Texto fuente:
══════════

El agrisamiento del mundo no es solo una percepción: un estudio del Museo de Ciencias británico (Sleeman & Bennett, 2020) sugiere que el cromatismo de los objetos cotidianos se ha vuelto más limitado y más gris. Se examinaron 7.083 objetos desde el siglo XIX hasta la actualidad de veintiuna categorías diferentes, desde la tecnología fotográfica hasta la medición del tiempo, desde la iluminación hasta la impresión y la escritura, y desde los electrodomésticos hasta la automoción. El color más común fue el gris carbón. Aunque los colores se saturaron entre los años sesenta y los ochenta, el gris fue tomando cada vez más terreno. Los objetos cotidianos se han vuelto con el tiempo más grises.

Vemos colores porque nuestros ojos cuentan con unas moléculas en la retina que son sensibles a ellos. Los conos de nuestros ojos tienen unas moléculas denominadas opsinas que cambian de conformación cuando reciben luz. Ese cambio de conformación, que es como un cambio de postura, envía una señal al cerebro que interpreta como color. Hay tres clases de conos, cada uno de ellos tiene una sensibilidad mayor a una franja del espectro visible, por eso se puede decir que hay conos especialmente sensibles al azul, otros al rojo y otro al verde. El cerebro es el que se encarga de mezclar las tres señales para percibir el resto de los colores que existen. Por eso este trío de colores, el RGB —las siglas en inglés de rojo, verde y azul—, son los colores primarios de la luz, los que rigen nuestra visión y también la de los píxeles de cualquier pantalla.

══════════

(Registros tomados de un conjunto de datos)

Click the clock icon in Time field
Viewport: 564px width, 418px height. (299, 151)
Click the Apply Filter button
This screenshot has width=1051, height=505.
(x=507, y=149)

══════════

Trabajo requerido:
1 > Extrae del texto sobre el color la parte que empieza con las palabras que contienen "El agrisamiento del" y termina con "tiempo más grises.".
2 > Según el texto sobre el color, ¿cuántos objetos examinó el estudio del Museo de Ciencias británico?
Los registros no intervienen en esto.

Resultados esperados:
1 >
El agrisamiento del mundo no es solo una percepción: un estudio del Museo de Ciencias británico (Sleeman & Bennett, 2020) sugiere que el cromatismo de los objetos cotidianos se ha vuelto más limitado y más gris. Se examinaron 7.083 objetos desde el siglo XIX hasta la actualidad de veintiuna categorías diferentes, desde la tecnología fotográfica hasta la medición del tiempo, desde la iluminación hasta la impresión y la escritura, y desde los electrodomésticos hasta la automoción. El color más común fue el gris carbón. Aunque los colores se saturaron entre los años sesenta y los ochenta, el gris fue tomando cada vez más terreno. Los objetos cotidianos se han vuelto con el tiempo más grises.

2 > 7.083 objetos.